This month saw the 4-year anniversary of the introduction of the EU’s General Data Protection Regulation (GDPR), one of the most comprehensive privacy regulations to be introduced anywhere in the world. The GDPR gave EU citizens new rights over their personal data, required companies to implement safeguards to keep personal data private and confidential, and placed restrictions on the collection and processing of personal data.
When the privacy and security regulations are violated, Data Protection Authorities (DPAs) in EU member states can impose significant financial penalties, and in the past 4 years more than 900 financial penalties have been imposed for GDPR violations.
Largest GDPR Financial Penalties (May 2018 – May 2022)
- Amazon – €746 million ($847 million)
- WhatsApp – €225 million ($255 million)
- Google Ireland – €90 million ($102 million)
- Facebook €60 million ($68 million)
- Google LLC — €60 million ($68 million)
- Google – €50 million ($56.6 million)
- H&M – €35 million ($41 million)
- TIM – €27.8 million ($31.5 million)
- Enel Energia – €26.5 million ($29.3 million)
- British Airways – €22 million ($26 million)
Noncompliance with the GDPR is Widespread
While it has been four years since compliance with the GDPR became mandatory, many companies are still not compliant. A recent survey conducted by CYTRIO to assess the state of compliance at U.S. companies found that over 90% of companies were not fully compliant with the requirements of the GDPR and similar privacy laws that the GDPR inspired, such as the California Consumer Protection Act (CCPA) and the California Privacy Rights Act (CPRA).

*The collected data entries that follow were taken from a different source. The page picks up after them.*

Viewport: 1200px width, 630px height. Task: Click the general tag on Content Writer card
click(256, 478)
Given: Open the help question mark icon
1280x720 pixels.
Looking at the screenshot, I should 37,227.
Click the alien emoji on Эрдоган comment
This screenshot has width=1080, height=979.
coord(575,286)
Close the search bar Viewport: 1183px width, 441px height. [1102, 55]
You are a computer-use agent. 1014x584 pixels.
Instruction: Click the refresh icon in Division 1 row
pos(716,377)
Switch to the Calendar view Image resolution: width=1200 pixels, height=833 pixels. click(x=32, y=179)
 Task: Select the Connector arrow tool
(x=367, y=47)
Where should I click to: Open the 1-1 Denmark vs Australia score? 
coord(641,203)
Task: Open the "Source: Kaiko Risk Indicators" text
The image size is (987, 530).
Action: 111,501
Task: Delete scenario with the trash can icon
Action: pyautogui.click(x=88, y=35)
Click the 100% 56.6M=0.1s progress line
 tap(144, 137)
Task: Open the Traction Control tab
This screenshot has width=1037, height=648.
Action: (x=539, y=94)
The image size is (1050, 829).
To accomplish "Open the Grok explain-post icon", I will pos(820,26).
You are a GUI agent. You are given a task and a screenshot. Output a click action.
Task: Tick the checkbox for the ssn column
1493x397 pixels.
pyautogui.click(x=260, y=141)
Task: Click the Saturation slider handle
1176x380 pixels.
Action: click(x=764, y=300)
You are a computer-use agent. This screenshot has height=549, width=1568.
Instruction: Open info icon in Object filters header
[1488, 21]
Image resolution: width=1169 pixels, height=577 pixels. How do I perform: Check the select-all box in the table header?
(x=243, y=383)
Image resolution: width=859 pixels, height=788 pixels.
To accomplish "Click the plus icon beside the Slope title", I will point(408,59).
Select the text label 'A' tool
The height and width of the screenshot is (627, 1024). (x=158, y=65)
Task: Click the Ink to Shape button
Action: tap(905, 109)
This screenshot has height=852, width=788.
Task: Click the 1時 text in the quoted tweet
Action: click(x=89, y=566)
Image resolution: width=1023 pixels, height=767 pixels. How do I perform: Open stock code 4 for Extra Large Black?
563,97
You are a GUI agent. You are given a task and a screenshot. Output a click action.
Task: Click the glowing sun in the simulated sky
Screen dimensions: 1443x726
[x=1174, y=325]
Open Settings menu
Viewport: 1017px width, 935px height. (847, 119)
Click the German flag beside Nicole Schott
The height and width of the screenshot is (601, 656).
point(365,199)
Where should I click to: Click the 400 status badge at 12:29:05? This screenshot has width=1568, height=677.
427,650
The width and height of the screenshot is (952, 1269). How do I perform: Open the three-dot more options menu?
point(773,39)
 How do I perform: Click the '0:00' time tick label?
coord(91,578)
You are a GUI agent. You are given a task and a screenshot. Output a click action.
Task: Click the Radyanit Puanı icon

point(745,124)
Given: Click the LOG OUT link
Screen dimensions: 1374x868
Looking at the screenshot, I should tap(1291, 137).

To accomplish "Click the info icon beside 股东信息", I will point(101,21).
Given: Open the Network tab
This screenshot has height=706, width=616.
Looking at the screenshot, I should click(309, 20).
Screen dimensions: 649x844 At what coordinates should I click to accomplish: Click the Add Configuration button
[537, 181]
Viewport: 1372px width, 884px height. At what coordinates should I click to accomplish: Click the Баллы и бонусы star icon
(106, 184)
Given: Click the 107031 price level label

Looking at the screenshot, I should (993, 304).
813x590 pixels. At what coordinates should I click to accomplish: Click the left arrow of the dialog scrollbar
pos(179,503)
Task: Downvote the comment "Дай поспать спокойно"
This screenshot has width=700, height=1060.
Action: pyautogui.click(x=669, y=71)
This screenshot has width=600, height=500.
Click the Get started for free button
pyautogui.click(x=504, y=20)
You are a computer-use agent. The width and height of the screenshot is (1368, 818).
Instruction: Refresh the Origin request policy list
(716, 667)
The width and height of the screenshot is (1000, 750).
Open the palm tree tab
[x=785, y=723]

Significant fines have been imposed, but the sheer number of complaints filed with DPAs led to them becoming overwhelmed and there is still a huge backlog in investigations. One of the problems is the one-stop-shop process, which requires cross-country complaints to be investigated by the DPA where a company has its EU base. Many large tech firms have their EU based in Ireland for instance, which means Ireland is responsible for leading the investigation of complaints about companies such as Facebook, WhatsApp, Instagram, Google, Twitter, Yahoo, Microsoft, Apple, and LinkedIn. Ireland has only completed 65% of its investigations of complaints filed since May 25, 2018, and there are currently around 400 complaints involving cross-border decisions still outstanding.
Marking the 4-year anniversary of the GDPR, the nonprofit data privacy rights group, noyb, issued a statement highlighting the failures of the GDPR and DPAs, pointing out that while the introduction of the GDPR was a hailed as a watershed moment, in 4 years the GDPR has still not resulted in a change of the culture of non-compliance in the data industry. Privacy rights are being ignored and companies are getting away with it, especially data brokers and the online advertising industry.
Noyb said investigations of these complaints are incredibly slow. Noyb has submitted around 50 cross-country complaints, and in four years has yet to get a final decision in any of those cases, even though there have been clear violations of the GDPR.
“The GDPR has not (yet) managed to get out of a pre-existing condition: a downward spiral of more and more non-compliance and non-enforcement. Just like when parts of a city become a criminal “no go” zone that are abandoned by police, it seems that many data protection authorities have lost the upper hand on many areas of the digital sphere,” explained noyb. “Companies realize that competitors do not comply and that acting legally does not pay off. The wider non-compliance spreads, the harder it will get for authorities to gain back control with limited resources.”
Unless there are changes and much stronger enforcement, the most serious, large-scale violations of privacy rights by the big tech companies will continue and the requirements of the GDPR may just be fully ignored.